ドランクモンキー 酔拳
あらすじ
各メディアに掲載された酔拳のあらすじを比較しつつ、名前の訳し方や編集の違いを考えてみます。
日本公開時


訂正シートのイメージ
頃は清朝末期、広東の地に小さな空手道場があった。小さくても、毎日、弟子たちの修行する物音がやかましく外から聞こえるほどに大繁栄だ。しかし、あるひとりの弟子だけは、生意気で、教師をおちょくったり、からかったりして修行に身ひとつ入れようとしない。せっかくクンフーの基本流儀である五獣の拳(龍の拳、虎の拳、蛇の拳、豹の拳、鶴の拳)を教えても全生徒の前で、バカにするわ、コケにするわの大騒ぎ。「道場主の息子だからといって、あんまり江川るな!」彼こそ、われらがズッコケ・ヒーローのフレディ(ジャッキー・チェン)だ。若さとエネルギーをもてあまし、軟派街道まっしぐらの毎日。
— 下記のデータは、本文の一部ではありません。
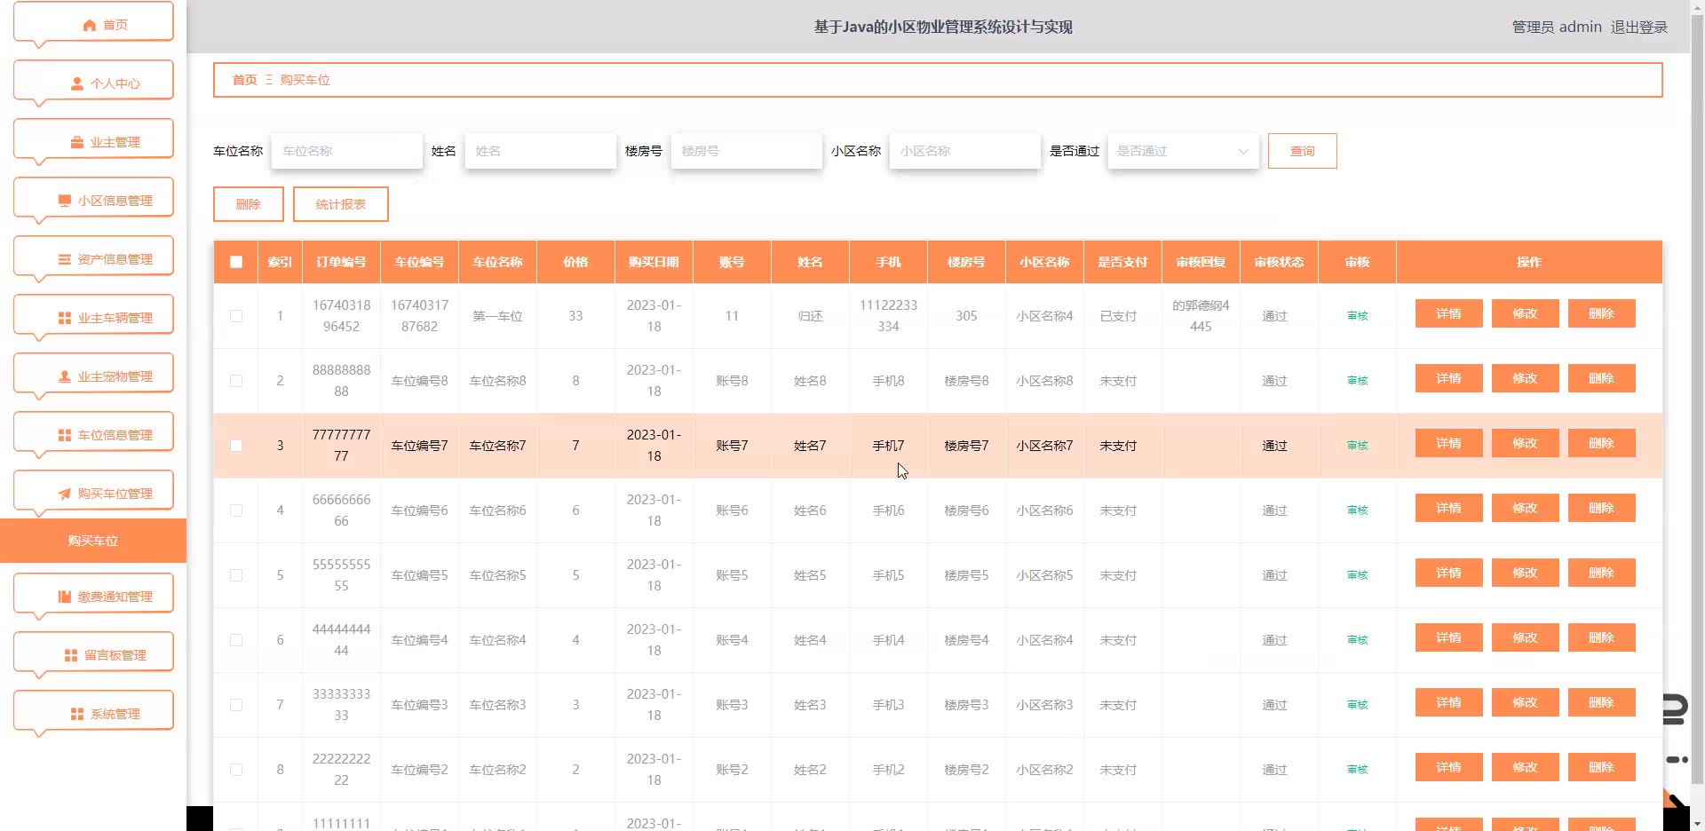1705x831 pixels.
Task: Click the grid icon beside 业主车辆管理
Action: 65,318
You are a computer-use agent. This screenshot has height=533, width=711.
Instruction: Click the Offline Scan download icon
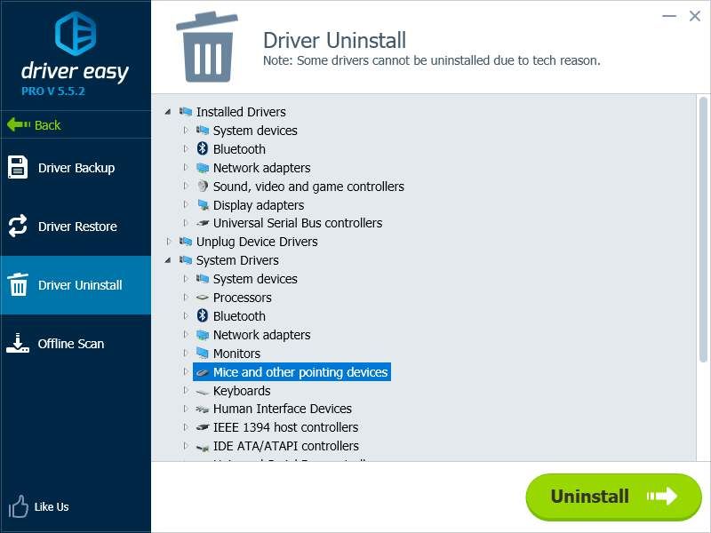tap(18, 344)
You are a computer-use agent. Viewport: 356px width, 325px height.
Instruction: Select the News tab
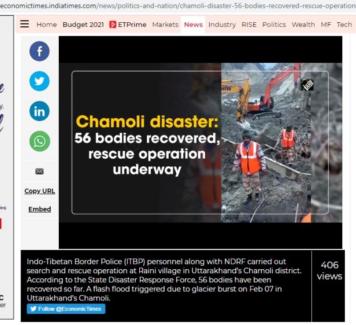[193, 25]
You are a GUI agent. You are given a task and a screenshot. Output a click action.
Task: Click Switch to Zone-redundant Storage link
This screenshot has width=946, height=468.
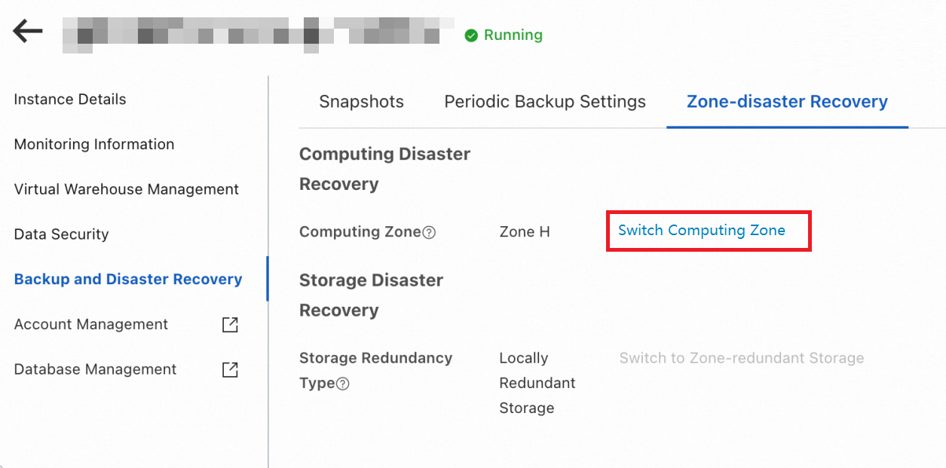[x=742, y=358]
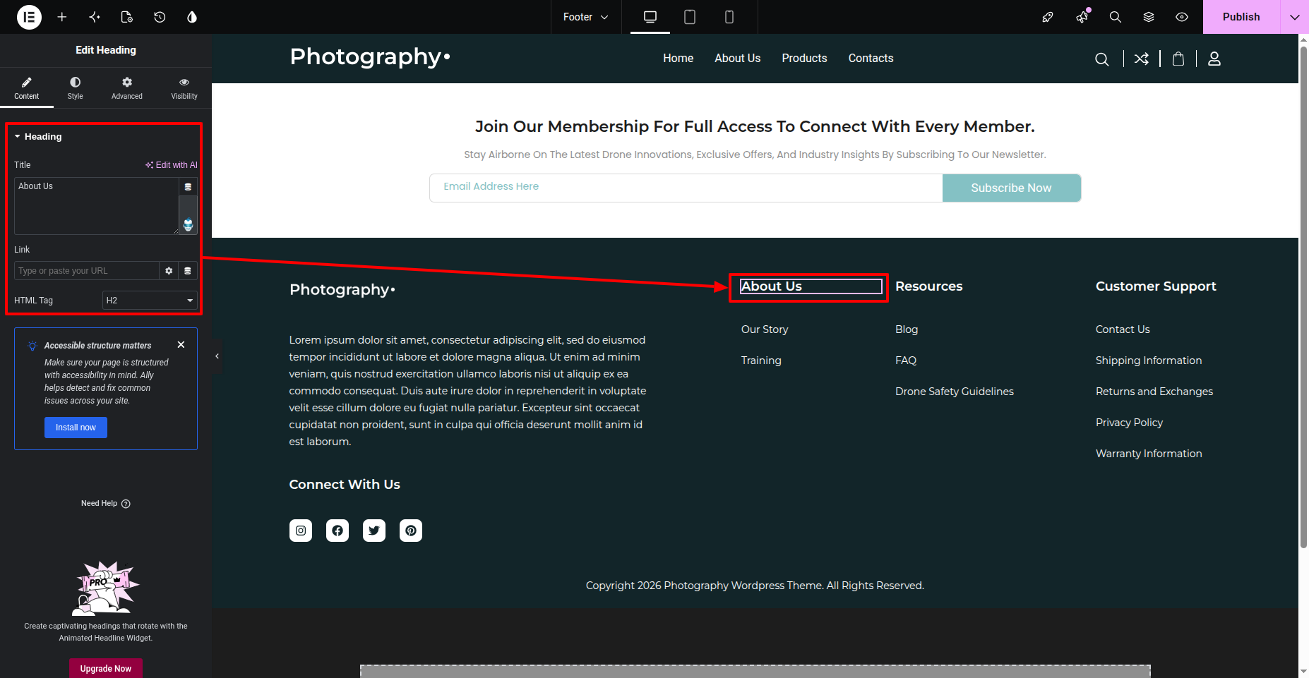Click the Type or paste URL field
The image size is (1309, 678).
coord(87,271)
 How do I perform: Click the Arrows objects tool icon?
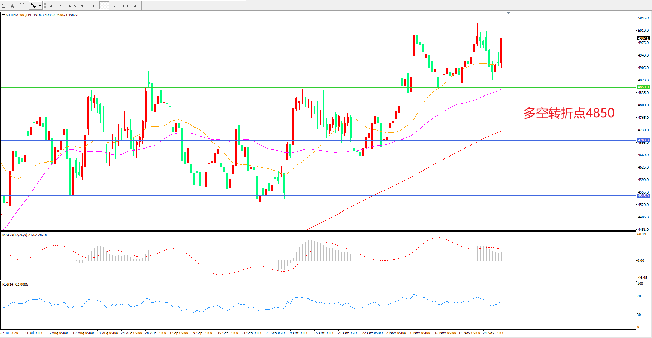pyautogui.click(x=33, y=6)
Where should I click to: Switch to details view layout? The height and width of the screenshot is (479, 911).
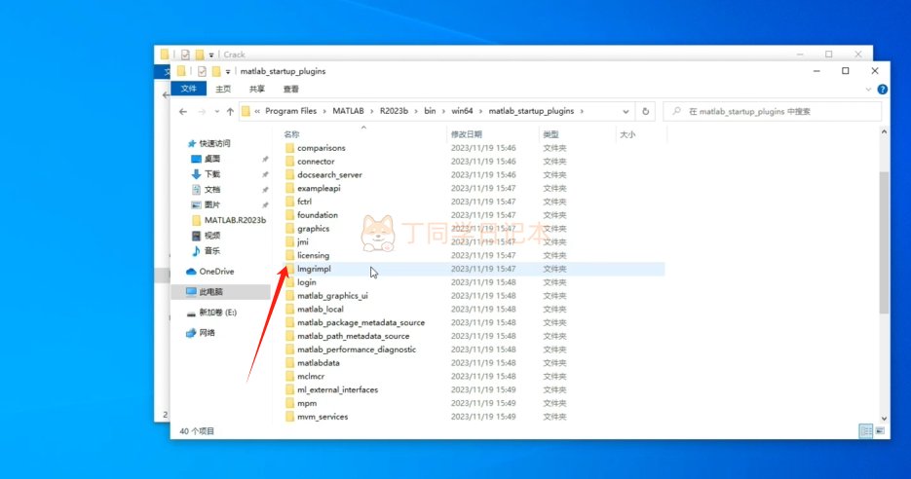point(863,430)
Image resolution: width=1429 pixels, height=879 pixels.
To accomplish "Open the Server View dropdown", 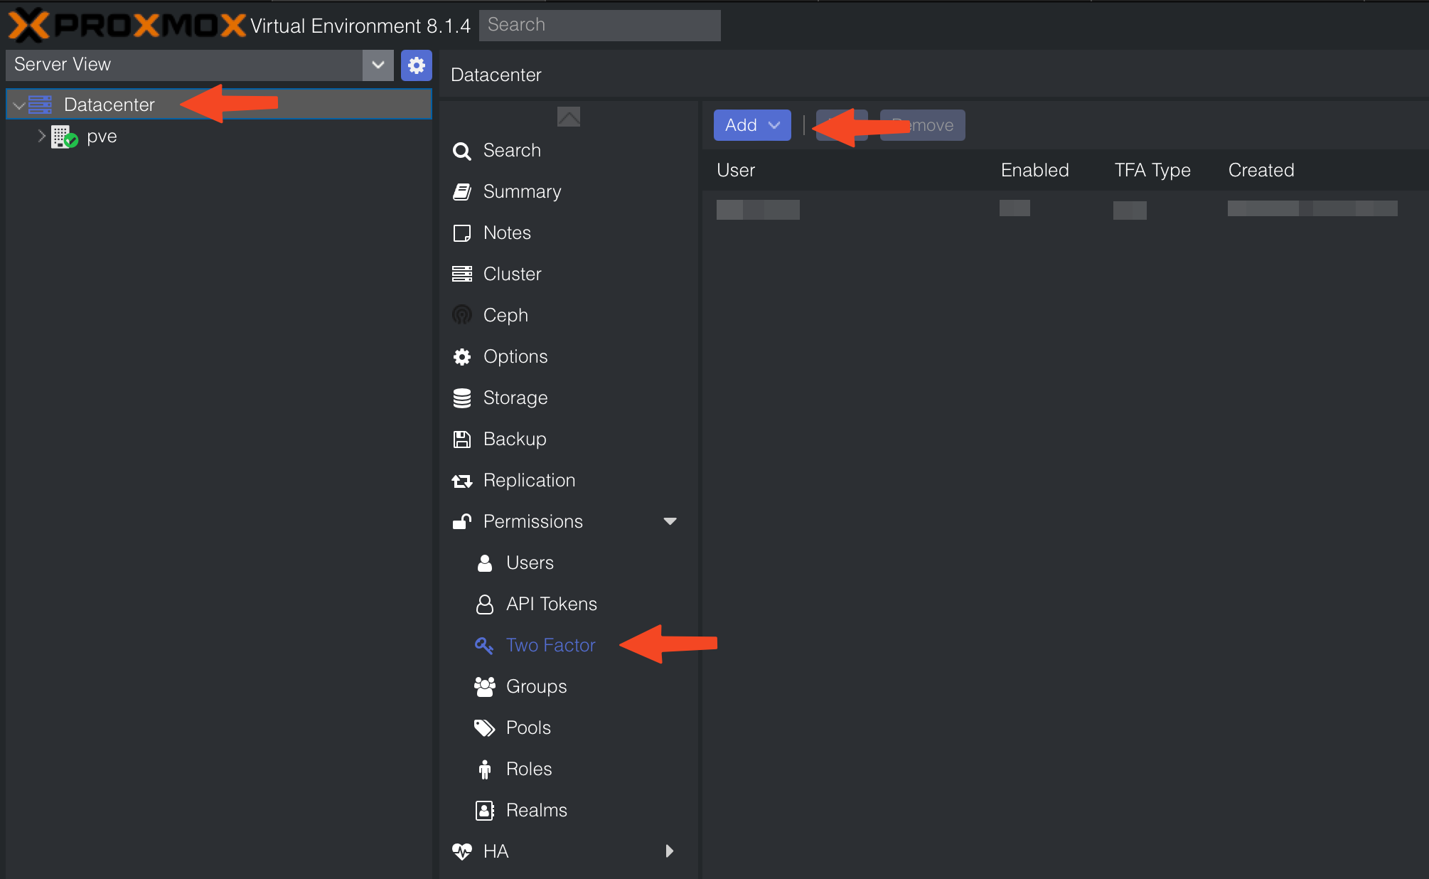I will click(378, 65).
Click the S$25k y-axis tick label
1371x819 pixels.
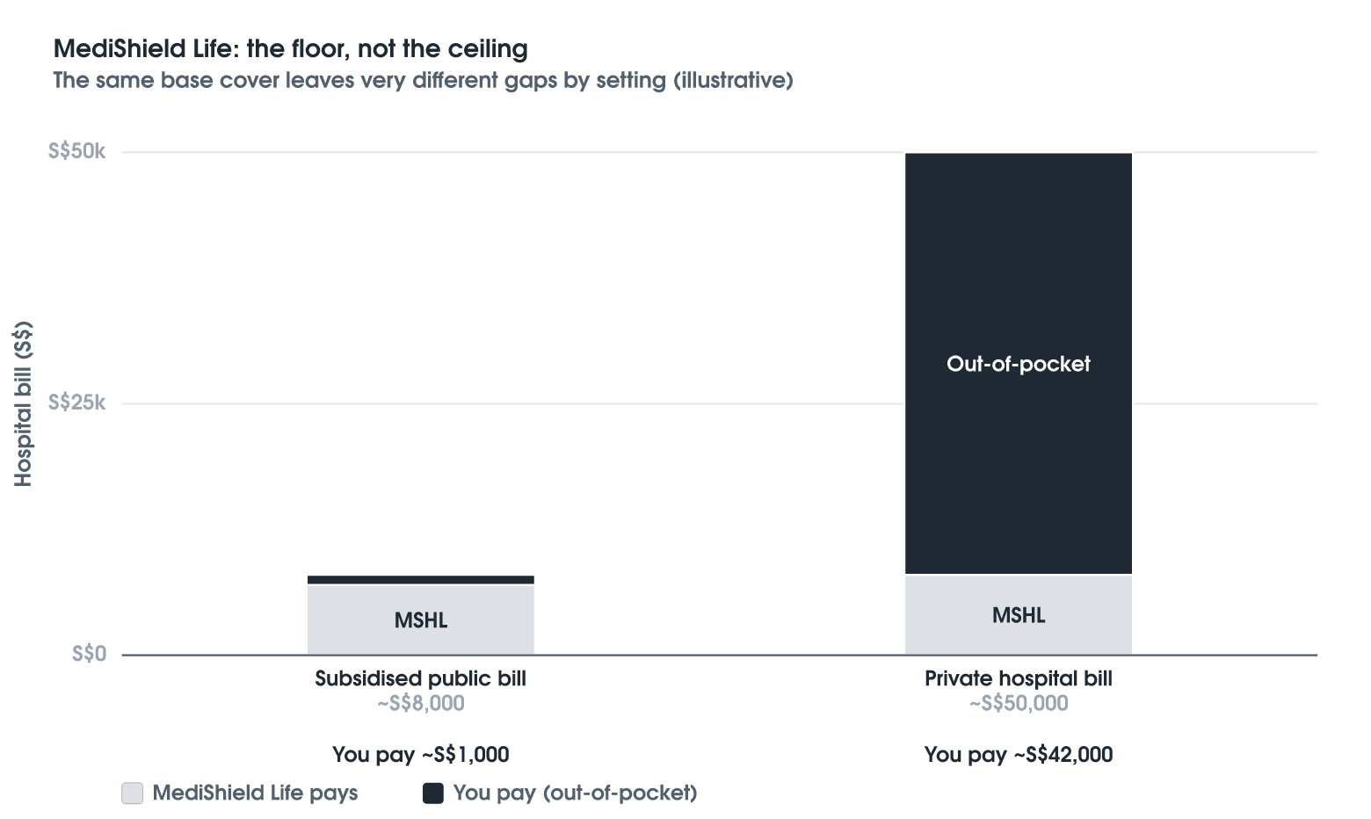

そんなある日、悪友一同と町の市場を歩いていると、可愛いい女の子に出くわした。トップバッターにおまえ行け、よし来た、とばかり、フレディ勇んであの手、この手。目にゴミが入ったから取ってくれ、と近づいて、どさくさまぎれに頬にキスしたり、ウナギをヘビだとだまして抱きつかせたり。さんざんアタックしているところに、彼女の母親が現われた。「よくも娘をからかってくれたな」と、クンフーの構えをしてみせる母親を、なめてかかったのが大間違いのケガのもと。クラシック・バレエ・ポーズの強烈な蹴りで、こてんぱんにやられてしまう。「おれは女とは戦わないんだ」と精いっぱいの見栄をはって、ほうほうのていで逃げだす始末。今日はホントにツイテないと、ふてくされて歩いていると、ならず者3人が、ヒスイ売りの貧しい父子をいじめている所に出くわした。思いっきりの大乱闘──さっきのイライラもついでに解消と、全員叩きふせて、すっと胸のうさ晴らし。家へ帰ってみれば、なんと、さっきの母娘が道場に来ているではないか。それも、あろうことか、母親の方は実のおばさん。娘は、したがってイトコ。数年ぶりに遊びに来たのだが、フレディの顔を見て、彼女たちも仰天即激怒。さっそくさっきのイタズラを父親にバラしてしまう。と、その直後、さっきのならず者の父親が、ホウタイでグルグルまきにしたセガレを戸板にのせて、「ウォン、お前の息子にやられた。この始末、どうしてくれる」と、カンカンになって怒鳴りこんでくる。それでメゲるフレディじゃない。蛇と龍の拳で反撃して、あべこべにケガ人ふやして追い返す乱暴ぶり。てんやわんやの大騒ぎに、ウォンも堪忍袋の緒が切れて、ついにフレディを勘当してしまう。が、おばさんのとりなしもあって、外出禁止のうえ、精神を鍛え直す特訓を受けることになる。両肩、両膝、頭の上に湯でいっぱいの茶わんをおき、ポーズがよろけるのを防ぐため、尻の下にローソクの火を立てるという念の入れぶり。あまりのすさまじさに、ついにフレディ、スタコラ逃亡の一幕。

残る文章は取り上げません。